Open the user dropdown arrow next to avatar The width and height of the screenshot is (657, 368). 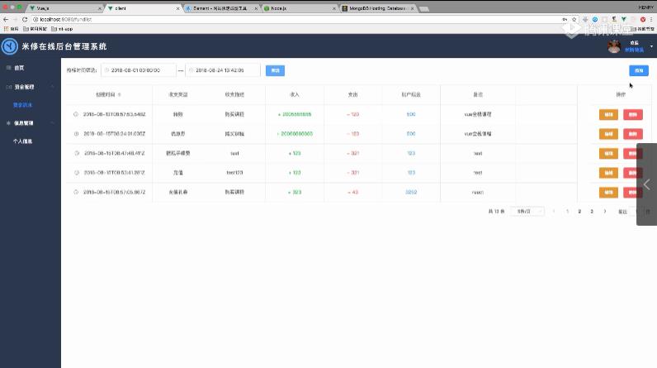[651, 47]

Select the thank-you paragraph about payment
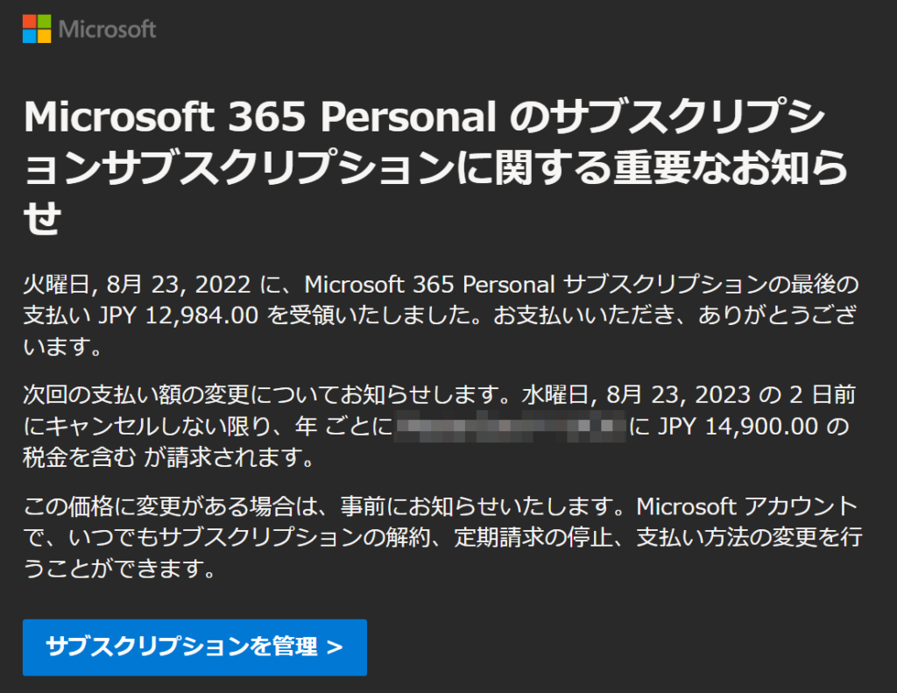pos(438,315)
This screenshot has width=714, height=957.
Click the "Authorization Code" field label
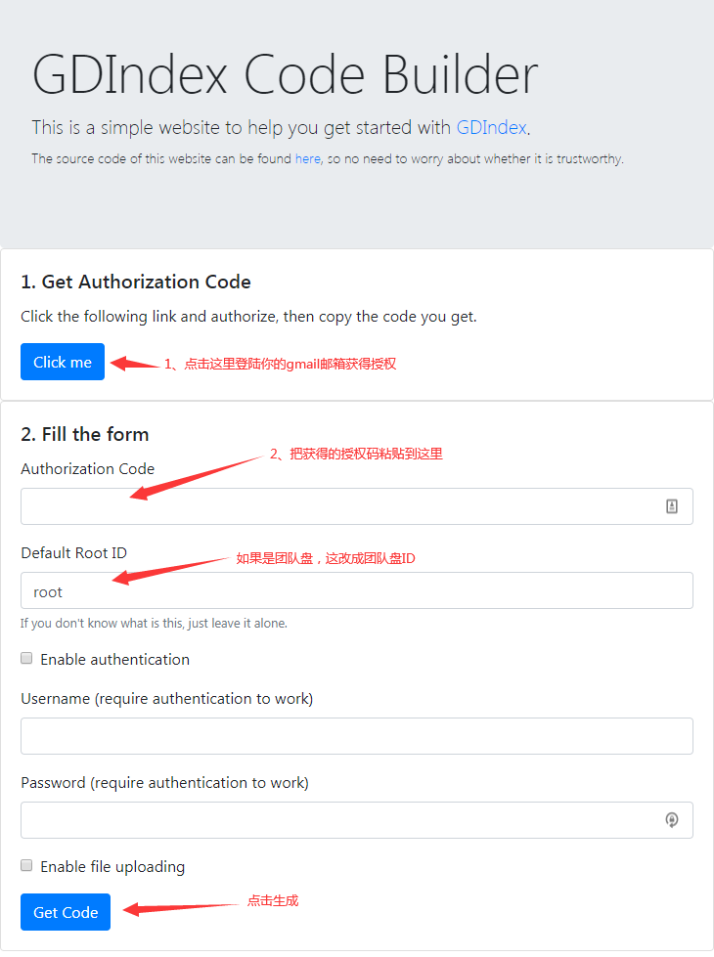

YOUR TASK
Take the line that holds "Select the thank-you paragraph about payment" as the start and the last line of the data as the end. Copy only those lines exactly, both ends included, except the pictures.

FINISHED TASK
Select the thank-you paragraph about payment
pos(438,315)
This screenshot has width=714, height=957.
Click the "Authorization Code" field label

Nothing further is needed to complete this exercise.